An old woman was lying in the bed. She was lying against the wall with the wooden bedstead against the window, looking towards him. He was on the point of apologising, and then he realised that although the woman’s eyes were open and she was apparently looking straight in his direction, she could not see him. It was as if he was invisible to her. Zbigniew had seen that look in the eyes of animals: a cow could look at you with a depth and intensity that was explained only by its absence of mind. That was the look in the old woman’s eyes. The power of presence combined with the power of absence. He realised that she must be Mrs Leatherby’s mother, and also that she must be dying.

She looked at Zbigniew – if she was really looking at him, and not just lying with her eyes open in his direction – for about a minute. Then she slowly closed her eyes. Zbigniew felt his breath catch: perhaps she had just died, right here, right now! What could he do? What should he do?

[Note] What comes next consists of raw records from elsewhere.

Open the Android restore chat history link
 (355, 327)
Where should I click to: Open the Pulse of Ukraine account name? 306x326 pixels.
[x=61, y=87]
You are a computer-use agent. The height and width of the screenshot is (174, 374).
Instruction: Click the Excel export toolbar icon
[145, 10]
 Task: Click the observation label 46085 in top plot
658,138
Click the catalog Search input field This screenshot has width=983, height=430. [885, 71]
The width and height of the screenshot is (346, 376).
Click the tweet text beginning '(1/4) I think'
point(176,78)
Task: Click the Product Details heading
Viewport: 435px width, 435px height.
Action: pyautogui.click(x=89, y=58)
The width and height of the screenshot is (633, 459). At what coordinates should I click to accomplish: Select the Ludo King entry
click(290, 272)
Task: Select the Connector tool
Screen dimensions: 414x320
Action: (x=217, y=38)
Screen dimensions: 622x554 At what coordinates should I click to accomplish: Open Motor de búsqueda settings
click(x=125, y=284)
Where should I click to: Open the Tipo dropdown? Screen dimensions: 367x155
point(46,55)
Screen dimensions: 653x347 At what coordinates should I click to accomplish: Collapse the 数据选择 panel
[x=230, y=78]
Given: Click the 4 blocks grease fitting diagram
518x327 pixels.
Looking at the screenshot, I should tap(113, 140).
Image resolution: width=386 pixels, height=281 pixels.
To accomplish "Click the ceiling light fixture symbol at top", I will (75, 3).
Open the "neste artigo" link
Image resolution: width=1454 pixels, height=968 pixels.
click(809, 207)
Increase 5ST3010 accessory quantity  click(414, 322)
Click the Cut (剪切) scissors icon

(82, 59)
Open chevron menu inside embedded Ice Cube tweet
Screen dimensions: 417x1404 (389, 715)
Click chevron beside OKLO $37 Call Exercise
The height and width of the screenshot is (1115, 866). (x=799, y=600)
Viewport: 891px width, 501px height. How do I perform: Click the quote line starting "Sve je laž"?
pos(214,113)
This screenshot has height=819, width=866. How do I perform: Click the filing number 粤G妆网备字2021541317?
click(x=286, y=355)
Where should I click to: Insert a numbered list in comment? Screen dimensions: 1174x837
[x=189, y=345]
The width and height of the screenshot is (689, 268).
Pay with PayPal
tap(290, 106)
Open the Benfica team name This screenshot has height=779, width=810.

What was his responsibility? But no; that wasn’t what happened; dying people didn’t close their eyes like that, as if they were going to sleep. She hadn’t just died. She would soon, though, that was clear.

It was something Zbigniew was never to forget: the smell, the feeling of the close, over-warm air of the bedroom, the presence of the old woman who had already gone some distance over to the other side and was partly not-there, and with it the sense of another presence in the room. Zbigniew was no believer, not in anything; but he found himself believing, for the first time, in death. Death was not just an idea, or something that happened to other people. He would die one day, just as this woman was dying, and he would die, as she did, alone. Even if there were people who loved him all around, he would die alone. It is a thought, a realisation, that comes to many people for the first time in the small hours of the morning, but for Zbigniew it came right there in the middle of the afternoon, in the bedroom of 42 Pepys Road.